From the above results, it was considered that the investigated emulsified composition was suitable for exhibiting the function of the UV wavelength conversion substance, and activates cells by increasing the concentration of cytochrome c in cells and increasing the activity of mitochondria.

The emulsified composition of the present invention is described above. However, the present invention is not limited thereto, and can be modified as appropriate without departing from the spirit of the invention.

Claims

1. An emulsified composition comprising (A) a UV wavelength conversion substance and (B) an organic oil-phase thickener.

2. The emulsified composition according to claim 1, wherein the (A) UV wavelength conversion substance comprises one or more selected from the group of:

phycocyanin, phycoerythrocyanin, phycoerythrin, vitamin K, vitamin B1, vitamin B2, vitamin B2 derivatives, vitamin B6, vitamin B12, folic acid, salicylic acid, gardenia color, capsicum color, capsicum extract, paprika color, perilla color, and red cabbage color;

a blue phosphor comprising an amorphous silica particle, cerium, and phosphorus and/or magnesium;

a red phosphor comprising a europium-activated compound of a mixed crystal of an alkaline earth metal sulfide and a gallium compound; and

a zinc oxide phosphor, a phosphor doped with a sulfur-containing compound, a magnesium titanate phosphor, and a calcium phosphate phosphor.

3. The emulsified composition according to claim 1, wherein the blending amount of the (A) UV wavelength conversion substance is 0.001 to 10% by mass.

4. The emulsified composition according to claim 1, wherein the blending ratio [(A)/(B)] by mass of the (A) UV wavelength conversion substance to the (B) organic oil-phase thickener is 0.3 to 100.

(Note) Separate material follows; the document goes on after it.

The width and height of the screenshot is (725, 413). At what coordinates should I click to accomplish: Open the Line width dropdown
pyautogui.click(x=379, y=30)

5. An emulsified composition comprising:

(A′) one or more phosphors selected from the group of phycocyanin, phycoerythrocyanin, phycoerythrin, vitamin K, vitamin B1, vitamin B2, vitamin B2 derivatives, vitamin B6, vitamin B12, folic acid, salicylic acid, gardenia color, capsicum color, capsicum extract, paprika color, perilla color, and red cabbage color; a blue phosphor comprising an amorphous silica particle, cerium, and phosphorus and/or magnesium; a red phosphor comprising a europium-activated compound of a mixed crystal of an alkaline earth metal sulfide and a gallium compound; a zinc oxide phosphor, a phosphor doped with a sulfur-containing compound, a magnesium titanate phosphor, and a calcium phosphate phosphor, and

(B) an organic oil-phase thickener.

6. The emulsified composition according to claim 5, wherein the blending amount of the (A′) phosphor is 0.001 to 10% by mass.

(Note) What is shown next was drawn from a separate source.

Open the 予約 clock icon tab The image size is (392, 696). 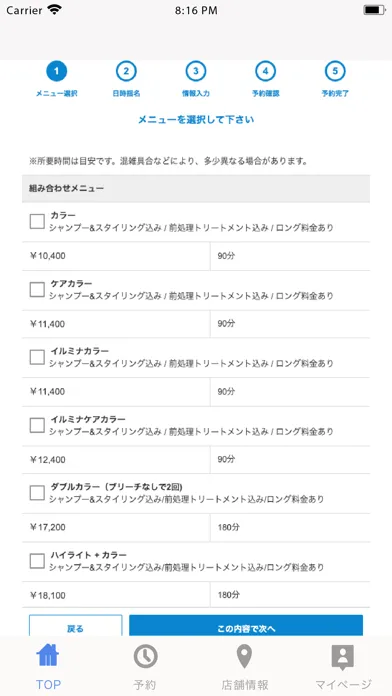click(x=145, y=656)
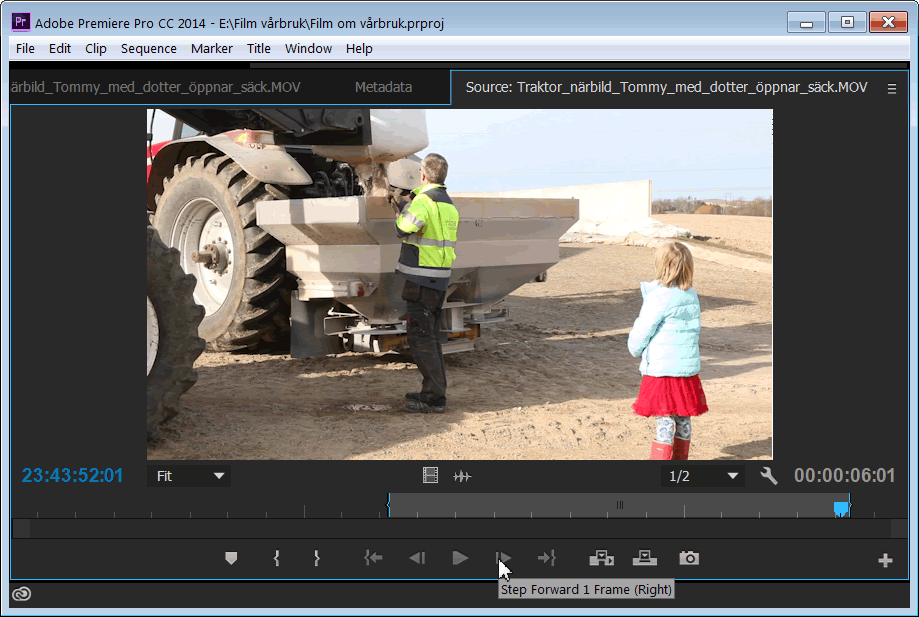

7. The emulsified composition according to claim 5, wherein the blending ratio [(A′)/(B)] by mass of the (A′) phosphor to the (B) organic oil-phase thickener is 0.3 to 100.

8. The emulsified composition according to claim 1, wherein the (B) organic oil-phase thickener is one or more selected from the group consisting of a dextrin fatty acid ester, a sucrose fatty acid ester, a glyceryl fatty acid ester, a fatty acid, and salts thereof, and a polyamide.

9. The emulsified composition according to claim 1, further comprising (C) a UV absorber and/or (D) a UV scattering agent.

10. The emulsified composition according to claim 1, further comprising (E) a dispersant.

11. The emulsified composition according to claim 10, wherein the (E) dispersant comprises one or more selected from the group consisting of PEG-10 dimethicone, bis-butyldimethicone polyglyceryl-3, PEG-polydimethylpolysiloxane ethyldimethicone, lauryl PEG-polydimethylpolysiloxane ethyldimethicone, cetyl PEG/PPG-10/dimethicone, isostearic acid, diisostearic acid polyglyceryl-2, carboxydecyl trisiloxane, PEG-12 dimethicone, and polyoxyethylene sorbitan monostearate.

12. The emulsified composition according to claim 1, which is an emulsified cosmetic.

13. The emulsified composition according to claim 1, which is a sunscreen cosmetic.

14. The emulsified composition according to claim 1, which exhibits a fluorescence intensity increasing effect.

15. The emulsified composition according to claim 1, which exhibits a cell activation effect.